Total Market Yield

I am a bear, but I am not an uber-bear.  I expect a 10%-20% correction, then a move sideways for awhile, not a 30%-50% collapse guys like David Tice are predicting.  Maybe they're right, I don't know.  But maybe the bulls are right and I've got it wrong.  Who knows?  I will, however, change my mind when the facts change.

One of the reasons why I'm not uber-bearish is because of all the cash being used by corporations to buy back stock.  Standard & Poor's released their update of total market yield - dividends plus buybacks - and relative to bonds, the market looks pretty good.

As you can see, the total market yield is above the yields for 2-year and 10-year treasuries. 

The weakness of this argument, though, is that buybacks are ephemeral.  With corporate profit margins at or near all-time highs, if cash flows begin to fall, so too will buybacks.  I do not expect margins to remain as high as they are, though I don't expect margins to collapse either.  Instead, I expect margins will slowly erode over the next few years as operating and interest expenses begin to rise.

It could also mean, of course, that bonds are over-valued.

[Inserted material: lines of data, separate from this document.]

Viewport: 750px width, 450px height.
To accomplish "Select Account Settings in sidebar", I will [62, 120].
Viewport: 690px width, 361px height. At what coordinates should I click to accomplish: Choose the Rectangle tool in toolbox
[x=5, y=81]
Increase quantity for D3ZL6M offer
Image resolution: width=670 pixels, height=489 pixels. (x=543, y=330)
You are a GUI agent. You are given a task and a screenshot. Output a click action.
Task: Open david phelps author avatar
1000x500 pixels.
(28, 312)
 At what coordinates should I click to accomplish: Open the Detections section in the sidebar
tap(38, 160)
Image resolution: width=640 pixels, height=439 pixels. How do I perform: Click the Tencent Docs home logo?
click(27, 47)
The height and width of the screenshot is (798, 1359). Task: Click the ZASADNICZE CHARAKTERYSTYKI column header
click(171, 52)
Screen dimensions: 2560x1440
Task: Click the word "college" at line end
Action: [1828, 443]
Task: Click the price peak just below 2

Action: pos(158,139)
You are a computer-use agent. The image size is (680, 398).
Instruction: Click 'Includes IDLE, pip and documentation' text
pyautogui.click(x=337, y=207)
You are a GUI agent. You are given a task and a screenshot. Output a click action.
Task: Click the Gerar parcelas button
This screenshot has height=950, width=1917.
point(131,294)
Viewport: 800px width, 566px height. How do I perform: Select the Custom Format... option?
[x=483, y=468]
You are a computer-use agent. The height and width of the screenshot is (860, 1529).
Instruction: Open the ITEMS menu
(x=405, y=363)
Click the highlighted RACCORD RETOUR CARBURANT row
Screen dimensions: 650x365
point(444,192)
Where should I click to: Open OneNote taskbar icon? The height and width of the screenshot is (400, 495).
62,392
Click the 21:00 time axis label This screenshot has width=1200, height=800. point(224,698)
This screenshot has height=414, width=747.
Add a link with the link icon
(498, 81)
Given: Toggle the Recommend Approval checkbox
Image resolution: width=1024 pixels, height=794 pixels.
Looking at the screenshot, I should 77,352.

The other fact is that at some point, this model breaks down.  For example, when Japanese government bonds were yielding 0%, does that mean the proper earnings multiple on the Japanese market was infinity?  No, of course not.  When 10-year T-bonds dropped to 3.1%, was the proper market multiple 32x?  Again, no.  At some point, the relationship no longer works.  I don't know where that level is, but I also will not slavishly follow this valuation parameter either.